_WHAT IS EXPECTED:_ Please give the records below again, changing every "At what coordinates should I click to accomplish" to "Where should I click to complete" and keeping everything else the same.

Collected data entries:
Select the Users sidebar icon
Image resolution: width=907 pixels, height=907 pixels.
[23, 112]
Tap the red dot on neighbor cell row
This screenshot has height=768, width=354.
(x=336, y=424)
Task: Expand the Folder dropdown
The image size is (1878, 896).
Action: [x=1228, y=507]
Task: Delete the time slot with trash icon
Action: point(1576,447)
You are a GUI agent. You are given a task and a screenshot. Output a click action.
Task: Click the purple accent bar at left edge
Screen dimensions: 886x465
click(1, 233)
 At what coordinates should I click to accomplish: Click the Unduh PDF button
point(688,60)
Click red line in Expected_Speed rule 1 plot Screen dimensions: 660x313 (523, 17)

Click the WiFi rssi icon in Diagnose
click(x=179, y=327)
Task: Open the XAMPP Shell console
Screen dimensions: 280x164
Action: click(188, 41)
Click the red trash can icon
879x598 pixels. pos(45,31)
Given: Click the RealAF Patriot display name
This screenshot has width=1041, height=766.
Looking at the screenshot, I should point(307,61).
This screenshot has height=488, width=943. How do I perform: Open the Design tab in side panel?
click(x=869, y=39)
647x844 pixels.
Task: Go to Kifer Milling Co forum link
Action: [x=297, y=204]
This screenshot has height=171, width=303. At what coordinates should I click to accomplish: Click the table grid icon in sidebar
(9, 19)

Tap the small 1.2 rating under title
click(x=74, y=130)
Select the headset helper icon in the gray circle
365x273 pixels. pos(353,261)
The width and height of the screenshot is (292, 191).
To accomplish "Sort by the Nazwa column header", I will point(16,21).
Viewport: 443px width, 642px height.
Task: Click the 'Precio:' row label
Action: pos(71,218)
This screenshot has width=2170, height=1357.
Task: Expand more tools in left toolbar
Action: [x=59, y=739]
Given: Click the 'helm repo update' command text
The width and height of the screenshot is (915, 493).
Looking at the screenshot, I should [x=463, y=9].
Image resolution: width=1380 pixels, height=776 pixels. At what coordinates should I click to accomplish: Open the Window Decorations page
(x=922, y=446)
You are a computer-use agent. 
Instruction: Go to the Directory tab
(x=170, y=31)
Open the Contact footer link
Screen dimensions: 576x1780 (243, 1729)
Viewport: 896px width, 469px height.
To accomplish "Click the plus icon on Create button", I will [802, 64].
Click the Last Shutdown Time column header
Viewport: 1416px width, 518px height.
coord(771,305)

_EXERCISE OUTPUT:_
Select the Users sidebar icon
Image resolution: width=907 pixels, height=907 pixels.
[23, 112]
Tap the red dot on neighbor cell row
This screenshot has height=768, width=354.
(x=336, y=424)
Task: Expand the Folder dropdown
The image size is (1878, 896).
Action: [x=1228, y=507]
Task: Delete the time slot with trash icon
Action: point(1576,447)
You are a GUI agent. You are given a task and a screenshot. Output a click action.
Task: Click the purple accent bar at left edge
Screen dimensions: 886x465
click(1, 233)
 Where should I click to complete: Click the Unduh PDF button
point(688,60)
Click red line in Expected_Speed rule 1 plot Screen dimensions: 660x313 (523, 17)

Click the WiFi rssi icon in Diagnose
click(x=179, y=327)
Task: Open the XAMPP Shell console
Screen dimensions: 280x164
Action: click(188, 41)
Click the red trash can icon
879x598 pixels. pos(45,31)
Given: Click the RealAF Patriot display name
This screenshot has width=1041, height=766.
Looking at the screenshot, I should point(307,61).
This screenshot has height=488, width=943. How do I perform: Open the Design tab in side panel?
click(x=869, y=39)
647x844 pixels.
Task: Go to Kifer Milling Co forum link
Action: [x=297, y=204]
This screenshot has height=171, width=303. Where should I click to complete: Click the table grid icon in sidebar
(9, 19)

Tap the small 1.2 rating under title
click(x=74, y=130)
Select the headset helper icon in the gray circle
365x273 pixels. pos(353,261)
The width and height of the screenshot is (292, 191).
To accomplish "Sort by the Nazwa column header", I will point(16,21).
Viewport: 443px width, 642px height.
Task: Click the 'Precio:' row label
Action: pos(71,218)
This screenshot has width=2170, height=1357.
Task: Expand more tools in left toolbar
Action: [x=59, y=739]
Given: Click the 'helm repo update' command text
The width and height of the screenshot is (915, 493).
Looking at the screenshot, I should [x=463, y=9].
Image resolution: width=1380 pixels, height=776 pixels. Where should I click to complete: Open the Window Decorations page
(x=922, y=446)
You are a computer-use agent. 
Instruction: Go to the Directory tab
(x=170, y=31)
Open the Contact footer link
Screen dimensions: 576x1780 (243, 1729)
Viewport: 896px width, 469px height.
To accomplish "Click the plus icon on Create button", I will [802, 64].
Click the Last Shutdown Time column header
Viewport: 1416px width, 518px height.
coord(771,305)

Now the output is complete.